Deleterious mutations in the Zinc-Finger 469 gene cause brittle cornea syndrome

Abstract

Brittle cornea syndrome (BCS) is an autosomal-recessive disorder characterized by a thin cornea that tends to perforate, causing progressive visual loss and blindness. Additional systemic symptoms such as joint hypermotility, hyperlaxity of the skin, and kyphoscoliosis place BCS among the connective-tissue disorders. Previously, we assigned the disease gene to a 4.7 Mb interval on chromosome 16q24. In order to clone the BCS gene, we first narrowed the disease locus to a 2.8 Mb interval and systematically sequenced genes expressed in connective tissue in this chromosomal segment. We have identified two frameshift mutations in the Zinc-Finger 469 gene (ZNF469). In five unrelated patients of Tunisian Jewish ancestry, we found a 1 bp deletion at position 5943 (5943 delA), and in an inbred Palestinian family we detected a single-nucleotide deletion at position 9527 (9527 delG). The function of ZNF469 is unknown. However, a 30% homology to a number of collagens suggests that it could act as a transcription factor involved in the synthesis and/or organization of collagen fibers.

Figure 1

Clinical features of BCS Patients (A) Corneal opacities due to scars. (B) Keratoglobus. (C) Hyperlaxity of the joints.

Figure 2

Haplotypes of Chromosome 16q24 in Tunisian Jewish Patients Top: Ancestral chromosome. In patient no. 5, deviation from the ancestral chromosome at the markers D16S3425 and D16S3436 on the telomeric and centromeric sides, respectively, set the disease gene interval to 4 Mb in the Tunisian patients.

Figure 3

Palestinian Family Pedigree and Chromosome 16q24 Haplotypes Recombination event in D16S3422 in individual II:4 sets this marker as the centromeric boundary.

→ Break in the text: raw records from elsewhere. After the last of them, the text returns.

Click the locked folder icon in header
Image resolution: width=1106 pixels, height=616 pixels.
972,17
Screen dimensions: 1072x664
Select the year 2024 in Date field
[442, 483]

Allele 4 in D16S3420 in individual II:1 and allele 7 in D16S3437 in individual III:1 reflect mutations in these markers.

Figure 4

Mutations in ZNF469 Cause BCS (A) Sequence chromatogram of a control subject (top) and a Tunisian patient with a homozygous deletion of A at position 5943 (bottom). (B) Sequence chromatogram of a control subject (top) and a Palestinian patient with a homozygous deletion of G at position 9527 (bottom). (C) SmaI restriction digests of the Tunisian Jewish mutation. In the carrier chromosome, the 533bp product is cleaved to yield 388 bp and 145 bp fragments. Molecular-weight marker (M), homozygotes (lanes 1 and 2), heterozygotes (lanes 3 and 4), and control subjects (lanes 5 and 6). (D) ABI 3100 assay for the detection of the Palestinian mutation. The 1bp difference is evident in homozygotes (1 and 2) compared to controls (5 and 6). Heterozygotes appear as two peaks (3 and 4).

Figure 5

ZNF469-Expression Studies The 559bp RT-PCR product in cornea (c), sclera (s), skin fibroblasts (f) and striated muscle (m). M denotes molecular-weight marker.

Figure 6

Partial Homology of ZNF469 to COL1A1 The Smith-Waterman algorithm was used to calculate local alignment (EMBOSS). Top line: ZNF469.